A note of advice: if you decide to walk this path, make sure that you work with someone — either a therapist or coach — who has the proper training in trauma. They’ll understand your struggles as a Latina who has done the work for themselves.

2. Connect with Latinas Working on Themselves

There’s nothing more powerful than being part of a community that supports your inner growth. Unfortunately, our culture hasn’t accepted that taking a deeper look at trauma or finding new ways to work through it is okay. Some Latinas and Latinos may push back and say that doing this type of work is for “locos.” They’ll start comparing themselves to us, how hard their lives were and how they’re fine. These individuals don’t understand how trauma works because not wanting to examine your trauma is a trauma response. This is why it’s so important that while you work to heal from imposter syndrome trauma or any trauma you surround yourself with other Latinas who are doing the same. We’re out there; you just have to look.
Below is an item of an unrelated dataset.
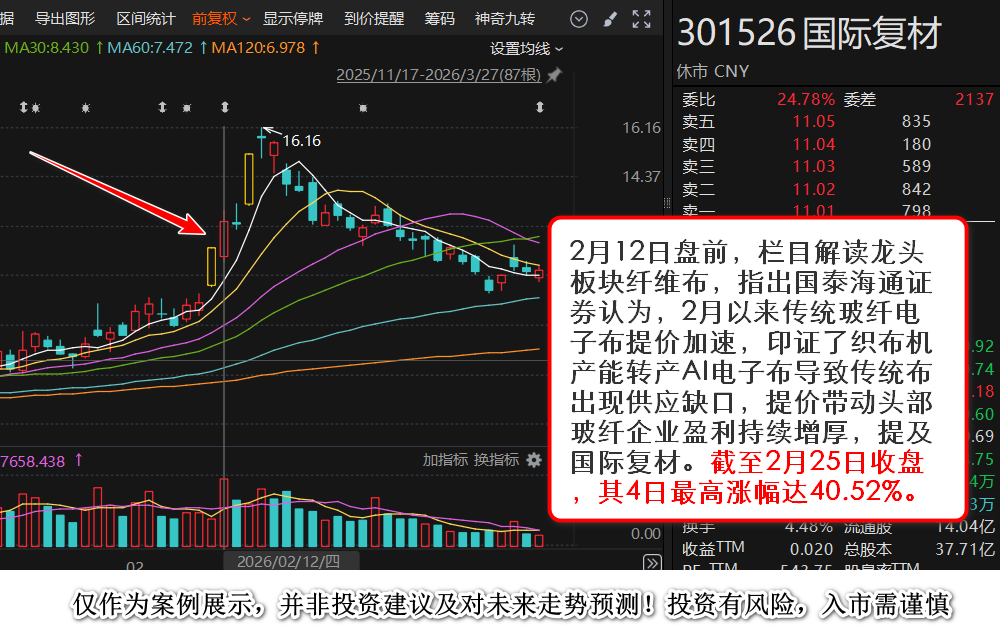Open indicator settings gear icon
1000x640 pixels.
tap(534, 460)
3. Learn to Trust Yourself and Access Your Inner Resources

Imposter syndrome trauma happens because you learn to internalize what others think of you and how they treat you. In order to heal from this, you must learn to access your inner wisdom and resources to trust yourself again. In doing this, you’ll start to feel stronger in yourself and more naturally confident. You’ll learn to give yourself what you’ve been seeking from the outside world: validation and acceptance. Imagine knowing and trusting yourself so deeply that you can create your own inner confidence. If you’re looking to go on this path, I highly recommend working with a therapist or coach that will support you in this. You can also find books and online courses that support your journey.

Final Thoughts

My intention after reading this is that it will help you make more sense of yourself, and how imposter syndrome trauma impacts you as a Latina. To support you in becoming aware that you don’t have to be so hard on yourself anymore. Instead, you can begin to take steps to heal. If you have any questions about this that you would like answered in a future article, let me know!